* WHAT IS ASKED: Put everything from the line containing "Open the Speakers" down to the end of the lines into a Markdown table with columns "Row" and "Line", skipping any blank lines.

* RECORDS FOR THIS EXERCISE:
______

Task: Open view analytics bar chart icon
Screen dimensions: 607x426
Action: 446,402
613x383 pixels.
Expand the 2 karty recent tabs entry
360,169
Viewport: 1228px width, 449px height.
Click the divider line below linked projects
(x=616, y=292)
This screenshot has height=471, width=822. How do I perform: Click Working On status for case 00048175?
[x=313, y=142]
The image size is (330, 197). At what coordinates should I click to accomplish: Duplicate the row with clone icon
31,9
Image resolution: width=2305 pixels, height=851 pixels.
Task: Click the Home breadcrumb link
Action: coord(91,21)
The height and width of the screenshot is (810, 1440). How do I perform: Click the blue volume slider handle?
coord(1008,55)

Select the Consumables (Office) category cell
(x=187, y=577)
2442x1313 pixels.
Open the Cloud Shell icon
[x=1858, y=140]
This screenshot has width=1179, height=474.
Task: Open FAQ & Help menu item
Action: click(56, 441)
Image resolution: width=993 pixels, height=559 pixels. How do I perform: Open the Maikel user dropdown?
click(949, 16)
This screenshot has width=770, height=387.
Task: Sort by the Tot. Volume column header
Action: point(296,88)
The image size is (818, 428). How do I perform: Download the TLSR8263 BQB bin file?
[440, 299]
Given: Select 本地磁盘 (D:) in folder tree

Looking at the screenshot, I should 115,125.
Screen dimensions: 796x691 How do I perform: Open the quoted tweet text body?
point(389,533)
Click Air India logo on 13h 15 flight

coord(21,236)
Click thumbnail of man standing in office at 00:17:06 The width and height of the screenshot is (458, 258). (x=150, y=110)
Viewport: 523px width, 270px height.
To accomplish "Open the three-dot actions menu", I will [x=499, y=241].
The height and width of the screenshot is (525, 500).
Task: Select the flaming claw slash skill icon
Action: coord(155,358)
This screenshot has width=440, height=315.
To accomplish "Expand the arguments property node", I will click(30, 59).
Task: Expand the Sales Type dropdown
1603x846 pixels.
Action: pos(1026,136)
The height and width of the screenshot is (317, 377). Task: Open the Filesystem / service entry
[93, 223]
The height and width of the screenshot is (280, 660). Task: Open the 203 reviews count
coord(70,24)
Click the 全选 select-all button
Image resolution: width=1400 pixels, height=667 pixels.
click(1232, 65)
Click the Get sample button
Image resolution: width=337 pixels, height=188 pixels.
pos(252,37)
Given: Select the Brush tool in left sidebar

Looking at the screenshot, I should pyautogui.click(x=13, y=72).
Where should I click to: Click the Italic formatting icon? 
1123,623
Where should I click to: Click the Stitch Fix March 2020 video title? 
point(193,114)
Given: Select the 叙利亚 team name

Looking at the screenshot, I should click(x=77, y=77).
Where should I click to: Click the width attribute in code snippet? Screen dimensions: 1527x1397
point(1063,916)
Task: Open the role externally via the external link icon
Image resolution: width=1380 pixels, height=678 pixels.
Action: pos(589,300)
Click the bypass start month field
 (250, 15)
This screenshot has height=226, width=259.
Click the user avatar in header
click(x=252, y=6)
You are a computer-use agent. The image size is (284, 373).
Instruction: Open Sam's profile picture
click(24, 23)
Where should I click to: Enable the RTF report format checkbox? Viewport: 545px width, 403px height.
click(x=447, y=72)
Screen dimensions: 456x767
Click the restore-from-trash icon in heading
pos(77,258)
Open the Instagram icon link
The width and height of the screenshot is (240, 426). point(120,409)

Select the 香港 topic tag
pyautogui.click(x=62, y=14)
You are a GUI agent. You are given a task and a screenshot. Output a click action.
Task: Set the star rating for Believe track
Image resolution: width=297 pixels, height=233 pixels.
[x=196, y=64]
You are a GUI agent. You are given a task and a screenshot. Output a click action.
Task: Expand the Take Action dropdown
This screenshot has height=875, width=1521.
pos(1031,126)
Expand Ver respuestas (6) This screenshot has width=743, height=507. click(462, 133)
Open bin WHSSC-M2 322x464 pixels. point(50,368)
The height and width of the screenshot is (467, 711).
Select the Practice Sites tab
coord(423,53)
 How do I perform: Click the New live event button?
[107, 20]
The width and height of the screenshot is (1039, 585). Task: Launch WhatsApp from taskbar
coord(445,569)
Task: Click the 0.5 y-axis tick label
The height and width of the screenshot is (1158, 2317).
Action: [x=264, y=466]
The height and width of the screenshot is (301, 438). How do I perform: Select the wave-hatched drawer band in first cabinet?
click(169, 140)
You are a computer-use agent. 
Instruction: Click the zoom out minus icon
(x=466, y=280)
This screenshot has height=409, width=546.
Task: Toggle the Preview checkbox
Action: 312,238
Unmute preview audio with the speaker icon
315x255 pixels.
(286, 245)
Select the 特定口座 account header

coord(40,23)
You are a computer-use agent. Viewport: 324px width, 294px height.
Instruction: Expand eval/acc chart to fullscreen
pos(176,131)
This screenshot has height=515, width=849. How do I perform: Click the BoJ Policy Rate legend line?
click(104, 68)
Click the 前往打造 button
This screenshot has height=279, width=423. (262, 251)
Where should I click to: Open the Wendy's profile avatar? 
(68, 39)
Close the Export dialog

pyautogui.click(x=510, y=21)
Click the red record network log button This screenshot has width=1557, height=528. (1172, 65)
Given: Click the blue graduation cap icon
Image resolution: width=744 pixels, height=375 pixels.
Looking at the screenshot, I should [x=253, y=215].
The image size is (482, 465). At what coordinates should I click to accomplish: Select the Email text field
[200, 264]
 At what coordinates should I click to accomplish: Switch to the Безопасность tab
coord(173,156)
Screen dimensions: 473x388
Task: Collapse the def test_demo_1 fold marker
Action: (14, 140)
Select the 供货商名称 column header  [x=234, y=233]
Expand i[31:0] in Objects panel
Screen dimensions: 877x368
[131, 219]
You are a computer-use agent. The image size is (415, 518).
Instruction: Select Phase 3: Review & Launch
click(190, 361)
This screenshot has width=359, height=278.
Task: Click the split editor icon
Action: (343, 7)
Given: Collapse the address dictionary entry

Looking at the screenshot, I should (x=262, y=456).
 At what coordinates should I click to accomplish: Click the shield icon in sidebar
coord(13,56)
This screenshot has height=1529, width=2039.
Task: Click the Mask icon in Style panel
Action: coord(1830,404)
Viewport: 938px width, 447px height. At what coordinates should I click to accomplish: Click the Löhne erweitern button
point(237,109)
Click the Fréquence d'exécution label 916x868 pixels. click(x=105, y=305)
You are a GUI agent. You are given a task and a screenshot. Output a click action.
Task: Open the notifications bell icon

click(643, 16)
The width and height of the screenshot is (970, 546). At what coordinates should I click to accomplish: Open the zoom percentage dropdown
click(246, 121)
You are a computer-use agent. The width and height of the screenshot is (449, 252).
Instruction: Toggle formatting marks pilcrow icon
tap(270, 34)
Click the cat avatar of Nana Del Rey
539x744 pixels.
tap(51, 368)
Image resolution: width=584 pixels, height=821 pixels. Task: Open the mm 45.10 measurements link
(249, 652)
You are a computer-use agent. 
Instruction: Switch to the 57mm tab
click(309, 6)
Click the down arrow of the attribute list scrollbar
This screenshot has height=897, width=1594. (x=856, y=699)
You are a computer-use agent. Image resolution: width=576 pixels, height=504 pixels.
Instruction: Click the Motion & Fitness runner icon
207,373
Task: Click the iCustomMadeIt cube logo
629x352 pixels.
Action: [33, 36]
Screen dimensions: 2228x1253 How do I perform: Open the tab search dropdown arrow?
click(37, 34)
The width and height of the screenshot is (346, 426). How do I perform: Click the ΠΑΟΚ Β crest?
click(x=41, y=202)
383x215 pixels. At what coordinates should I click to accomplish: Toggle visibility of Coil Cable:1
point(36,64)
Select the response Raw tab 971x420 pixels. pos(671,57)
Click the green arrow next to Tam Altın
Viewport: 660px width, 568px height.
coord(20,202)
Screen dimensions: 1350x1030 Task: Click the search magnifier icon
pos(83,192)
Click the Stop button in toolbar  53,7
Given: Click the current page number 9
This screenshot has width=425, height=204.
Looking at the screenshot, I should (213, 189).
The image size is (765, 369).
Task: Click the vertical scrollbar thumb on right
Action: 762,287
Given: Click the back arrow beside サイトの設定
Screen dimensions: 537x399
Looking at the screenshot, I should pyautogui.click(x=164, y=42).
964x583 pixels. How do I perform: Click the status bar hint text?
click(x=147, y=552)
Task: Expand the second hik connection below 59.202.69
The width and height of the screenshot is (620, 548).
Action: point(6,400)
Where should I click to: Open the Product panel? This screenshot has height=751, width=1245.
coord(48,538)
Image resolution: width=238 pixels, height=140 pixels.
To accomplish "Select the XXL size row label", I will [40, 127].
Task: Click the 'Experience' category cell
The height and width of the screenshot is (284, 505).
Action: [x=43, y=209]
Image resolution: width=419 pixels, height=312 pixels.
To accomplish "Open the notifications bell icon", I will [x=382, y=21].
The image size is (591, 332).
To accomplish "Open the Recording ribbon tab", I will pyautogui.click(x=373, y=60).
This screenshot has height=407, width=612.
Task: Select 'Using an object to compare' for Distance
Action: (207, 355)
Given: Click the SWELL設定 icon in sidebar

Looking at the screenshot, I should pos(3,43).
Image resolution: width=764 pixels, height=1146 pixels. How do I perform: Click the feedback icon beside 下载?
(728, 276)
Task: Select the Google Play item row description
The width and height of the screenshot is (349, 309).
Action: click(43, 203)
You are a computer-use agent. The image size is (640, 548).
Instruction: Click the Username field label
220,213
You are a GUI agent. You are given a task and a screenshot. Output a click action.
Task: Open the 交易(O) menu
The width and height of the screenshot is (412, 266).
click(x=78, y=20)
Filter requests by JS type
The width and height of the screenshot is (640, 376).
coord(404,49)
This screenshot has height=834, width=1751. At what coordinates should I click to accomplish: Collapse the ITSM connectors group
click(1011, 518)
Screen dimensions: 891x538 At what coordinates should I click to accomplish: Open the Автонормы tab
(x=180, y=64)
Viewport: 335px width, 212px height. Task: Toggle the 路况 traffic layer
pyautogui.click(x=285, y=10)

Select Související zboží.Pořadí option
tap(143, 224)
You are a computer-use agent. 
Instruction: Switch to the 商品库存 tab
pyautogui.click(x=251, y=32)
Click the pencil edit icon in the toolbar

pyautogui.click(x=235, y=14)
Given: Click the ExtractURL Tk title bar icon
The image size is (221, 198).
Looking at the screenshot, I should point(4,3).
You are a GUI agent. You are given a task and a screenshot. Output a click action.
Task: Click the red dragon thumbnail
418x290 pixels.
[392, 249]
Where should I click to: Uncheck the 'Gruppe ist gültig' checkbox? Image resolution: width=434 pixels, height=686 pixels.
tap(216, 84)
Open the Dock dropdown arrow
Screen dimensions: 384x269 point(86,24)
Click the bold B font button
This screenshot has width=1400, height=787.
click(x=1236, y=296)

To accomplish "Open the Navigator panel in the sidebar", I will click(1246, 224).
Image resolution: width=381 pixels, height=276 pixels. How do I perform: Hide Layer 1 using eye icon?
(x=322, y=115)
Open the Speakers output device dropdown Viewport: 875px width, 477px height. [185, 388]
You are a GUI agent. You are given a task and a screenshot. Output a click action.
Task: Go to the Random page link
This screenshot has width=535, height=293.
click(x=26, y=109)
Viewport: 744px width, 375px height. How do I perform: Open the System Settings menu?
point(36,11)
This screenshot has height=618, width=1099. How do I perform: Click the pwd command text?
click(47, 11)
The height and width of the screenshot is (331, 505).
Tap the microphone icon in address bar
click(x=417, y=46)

______

* WRITTEN RESPONSE:
| Row | Line |
|---|---|
| 1 | Open the Speakers output device dropdown Viewport: 875px width, 477px height. [185, 388] |
| 2 | You are a GUI agent. You are given a task and a screenshot. Output a click action. |
| 3 | Task: Go to the Random page link |
| 4 | This screenshot has width=535, height=293. |
| 5 | click(x=26, y=109) |
| 6 | Viewport: 744px width, 375px height. How do I perform: Open the System Settings menu? |
| 7 | point(36,11) |
| 8 | This screenshot has height=618, width=1099. How do I perform: Click the pwd command text? |
| 9 | click(47, 11) |
| 10 | The height and width of the screenshot is (331, 505). |
| 11 | Tap the microphone icon in address bar |
| 12 | click(x=417, y=46) |